**PETUNJUK PENGERJAAN:**
1. Terjemahkan kalimat dari artikel tentang kompleksitas otonomi daerah ini ke dalam bahasa Inggris: "Otonomi daerah adalah subsistem dari sistem pemerintahan sebuah negara yang juga menjadi bagian dari sistem yang lebih luas."
2. Menurut artikel tentang kompleksitas otonomi daerah, undang-undang apa yang digantikan oleh UU No 23/2014?
3. Teruskan artikel tentang kompleksitas otonomi daerah mulai dari kalimat terakhirnya.

**TEKS SUMBER:**
______________________________
Kompleksitas
Otonomi
Irfan Ridwan Maksum ; Guru Besar
Tetap Ilmu Administrasi;
Ketua Program Pascasarjana Ilmu Administrasi Universitas Indonesia
|
KOMPAS,
11 Maret 2015
Otonomi daerah di Indonesia memasuki babak baru dengan
ditetapkannya UU No 23/2014 menggantikan UU No 32/2004 tentang Pemerintahan
Daerah. UU tersebut efektif diberlakukan mulai 2015. Kedua UU mengenai
pemerintahan daerah di Indonesia tersebut tercatat disahkan di bawah rezim
yang dipimpin oleh presiden dari partai yang sama.
Otonomi daerah adalah subsistem dari sistem pemerintahan
sebuah negara yang juga menjadi bagian dari sistem yang lebih luas.
Kompleksitas sistem tersebut amat berpengaruh pada kesuksesan mengelolanya.
Dan, pemerintahan Joko Widodo-Jusuf Kalla akan efektif mengelolanya jika
mampu mengarahkan kompleksitas yang melingkupi sistem dan kebijakan otonomi
daerah di bawah pemerintahannya.
Segi-segi kompleksitas
Kompleksitas otonomi disumbang oleh segi-segi yang
melingkupinya. Segi-segi tersebut, antara lain, pertama, segi hukum. Hukum
otonomi adalah segi yang dipenuhi oleh warna kompleksitas yang besar.
Kompleksitas hukum otonomi selain disumbang oleh hukum nasional juga oleh
hukum lokal. Bahkan, hukum otonomi di beberapa tempat di Indonesia mengandung
unsur hukum lokal yang berada di luar hukum negara, yakni hukum adat
setempat.
______________________________
**DAFTAR BARIS:**
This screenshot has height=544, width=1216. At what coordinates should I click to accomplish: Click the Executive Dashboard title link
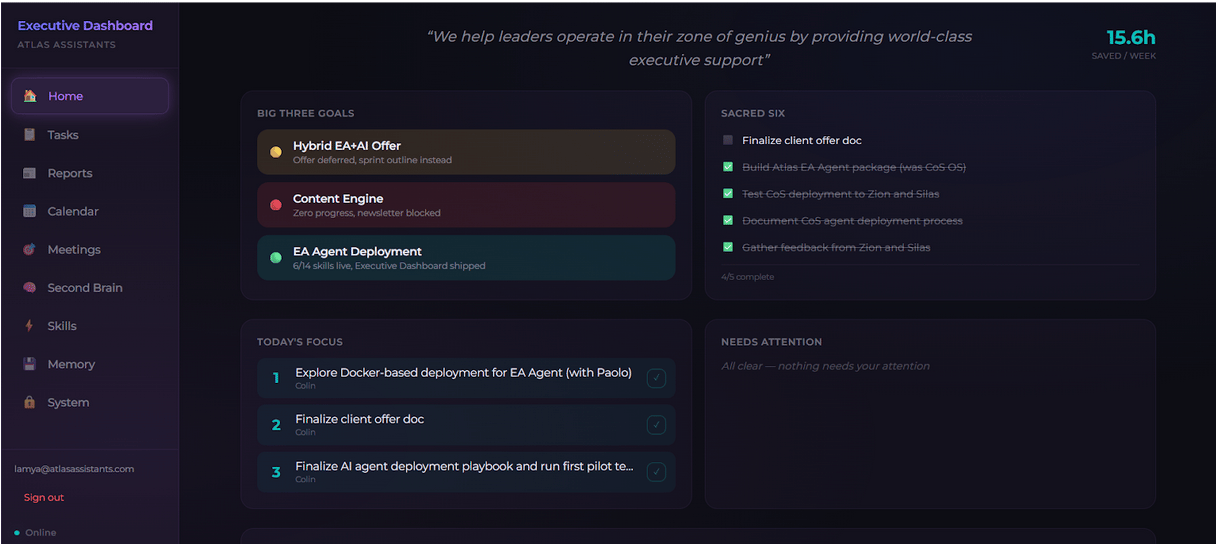pyautogui.click(x=85, y=26)
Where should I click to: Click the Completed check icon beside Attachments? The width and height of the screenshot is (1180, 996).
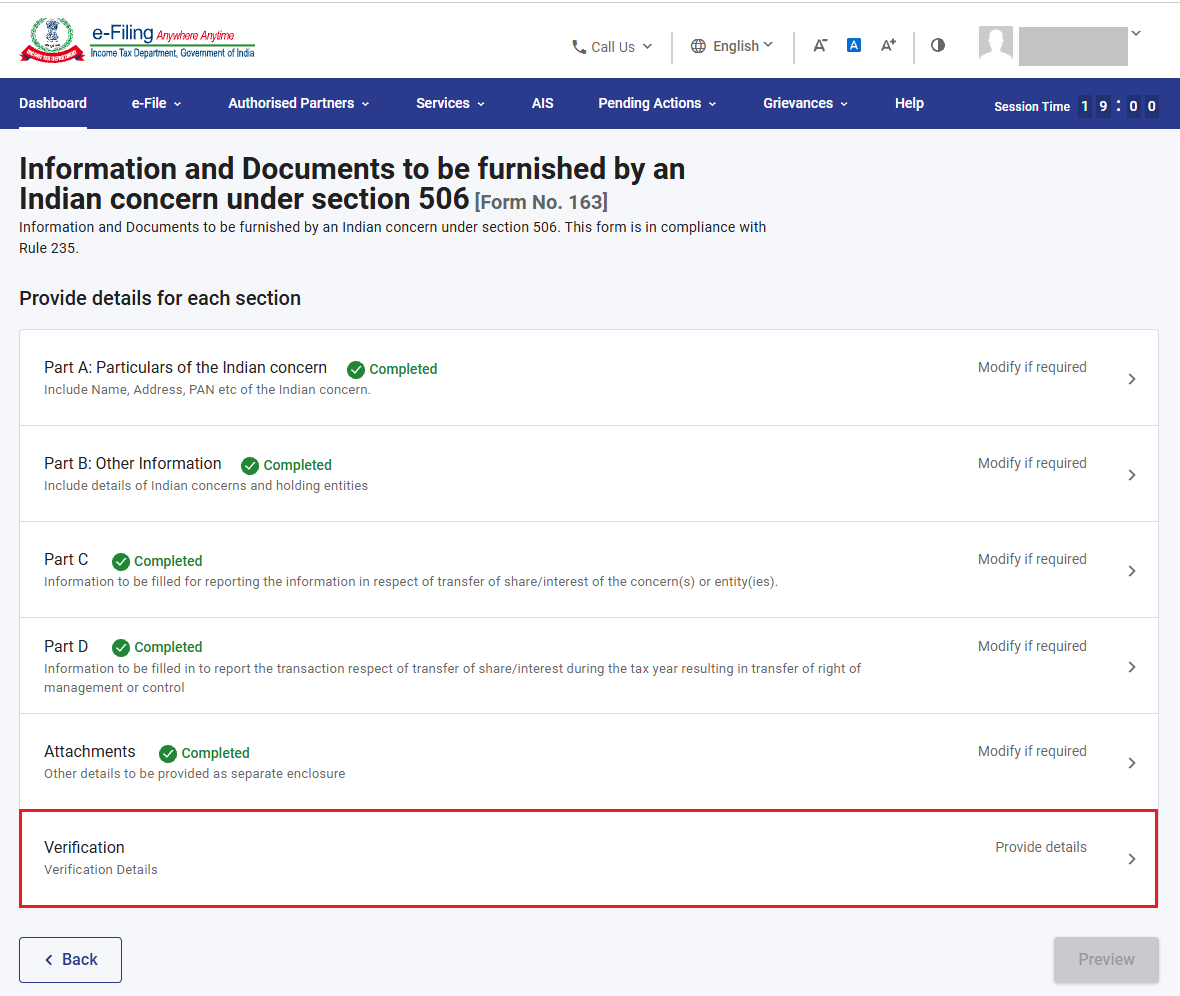(x=168, y=754)
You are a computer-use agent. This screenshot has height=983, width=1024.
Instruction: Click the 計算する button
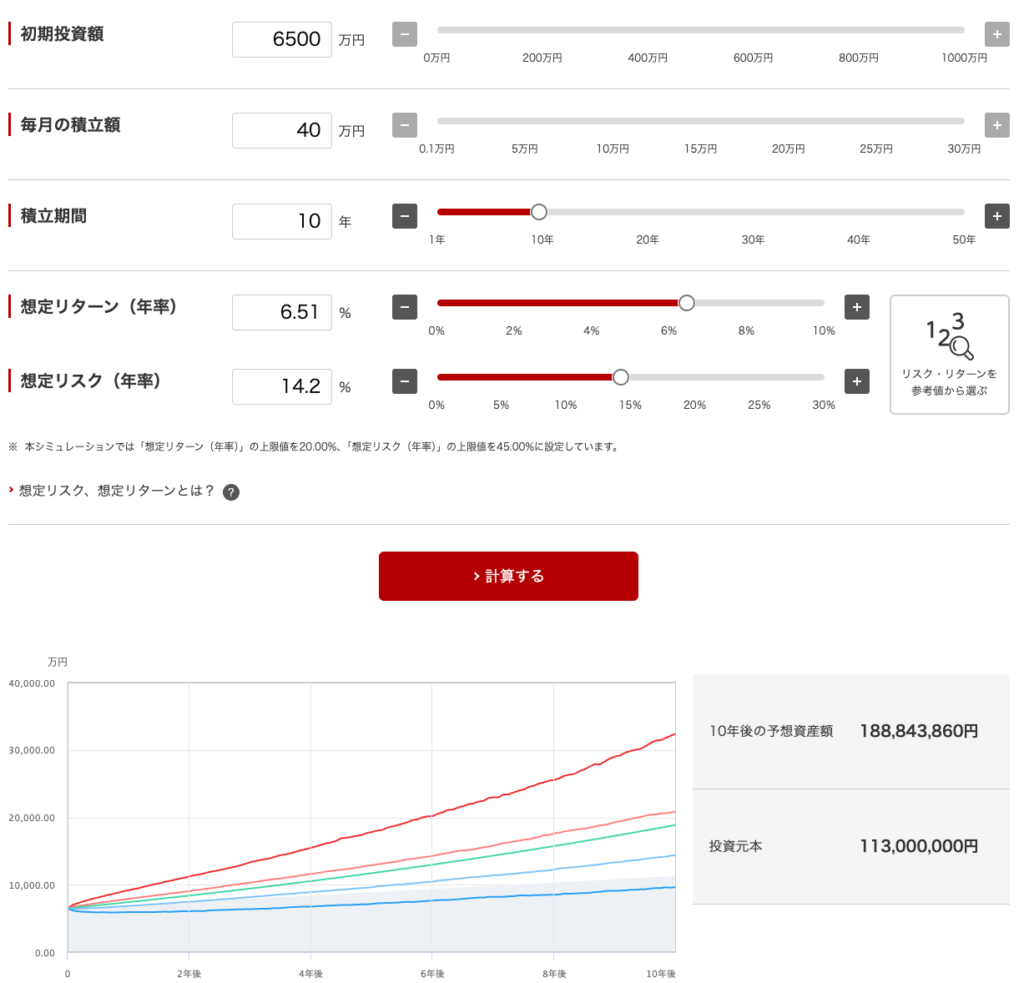coord(508,576)
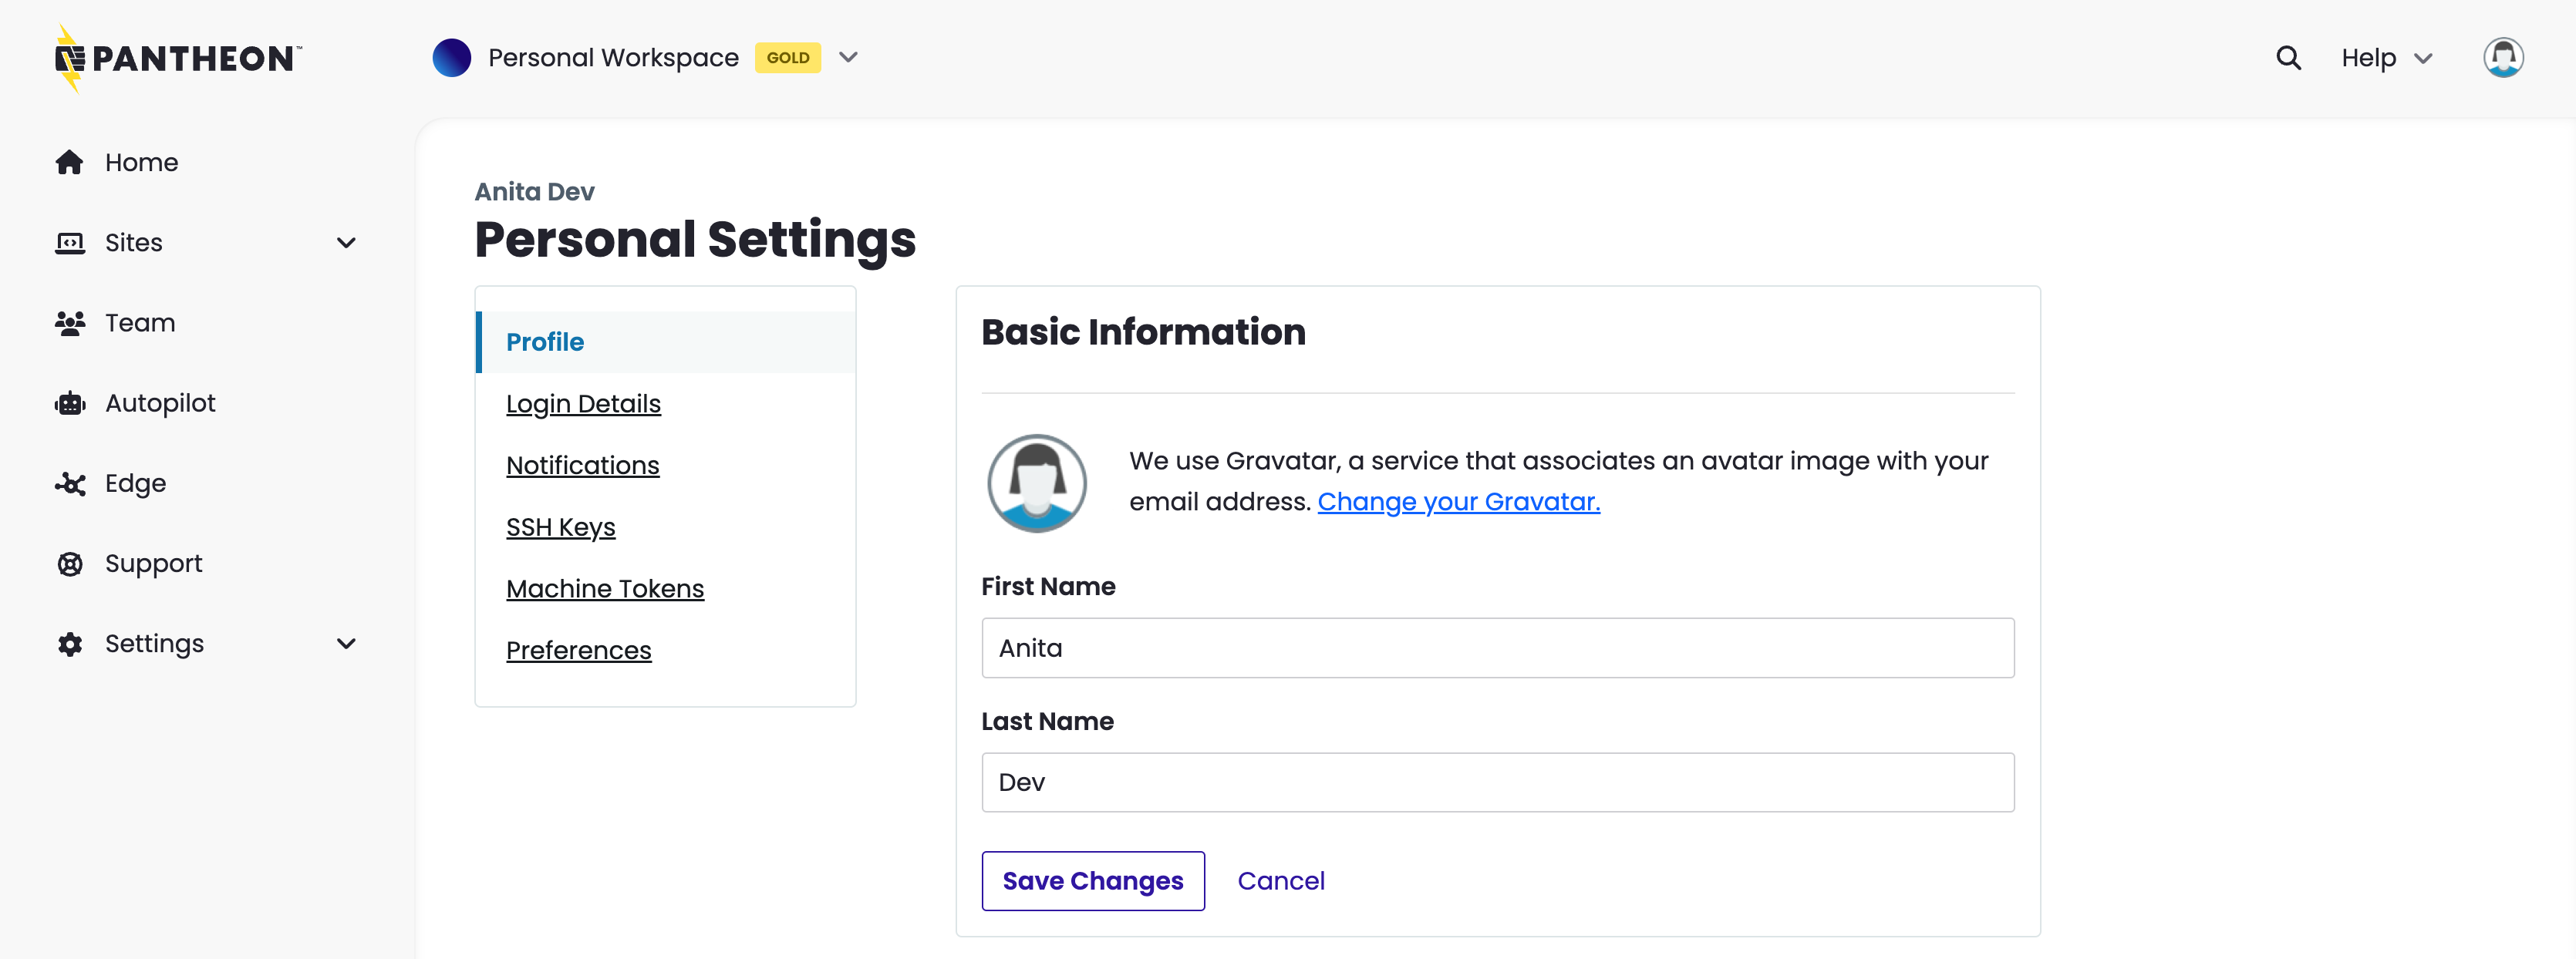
______________________________
**JAWABAN LATIHAN:**
1. Regional autonomy is a subsystem of a country's system of government, which is also part of a broader system.

2. UU No 32/2004 tentang Pemerintahan Daerah.

3.
Kedua, politik. Kompleksitas politik yang memengaruhi
jalannya otonomi daerah lebih banyak didominasi oleh kompleksitas politik
lokal. Namun, politik nasional sering kali jadi variabel antara. Politik
nasional bahkan seolah jadi prasyarat membaiknya politik lokal. Artinya,
politik lokal akan membaik jika politik nasional mampu diperbaiki. Oleh
karena itu, wajar masyarakat Indonesia mendambakan Jokowi sebagai pemimpin
nasional agar mampu mengatasi segala masalah lokal yang begitu beragam di
Indonesia.
Ketiga, birokrasi. Kompleksitas birokrasi justru
sebaliknya: birokrasi nasional-lah yang lebih banyak berperan dalam
kesuksesan mengelola kompleksitas otonomi daerah. Birokrasi nasional harus sepenuhnya
mendukung otonomi daerah. Meski akhirnya manajemen pemerintahan di daerah
dilaksanakan oleh birokrasi lokal, birokrasi nasional yang setengah hati
dalam otonomi mampu membuat otonomi daerah gagal. Birokrasi nasional harus
mampu memberikan teladan bagi cara kerja birokrasi lokal.
Dalam hal ini sistem pembagian urusan jadi tumpuan. Dengan
kata lain, kompleksitas birokrasi disumbang oleh sistem pembagian urusan.
Pembagian urusan yang tidak clear-cut akan membawa kompleksitas birokrasi
dalam kebijakan otonomi daerah, yang dapat bermasalah pada kemudian hari.
Keempat, sosial-budaya. Kompleksitas sosial-budaya
menyangkut keadaan masyarakat setempat dan sistem nilai yang berkembang. Soal
ini pertama-tama akan dihadapi oleh struktur formal dalam pemerintahan
daerah. Pertanyaannya, tidakkah Indonesia sangat beragam? Apakah hukum
nasional mampu jadi tumpuan keberagam itu? Keberagaman dan kreativitas lokal
yang tidak mampu tertampung dengan baik dalam sistem hukum nasional kelak
membawa keterbatasan jalannya otonomi daerah itu sendiri.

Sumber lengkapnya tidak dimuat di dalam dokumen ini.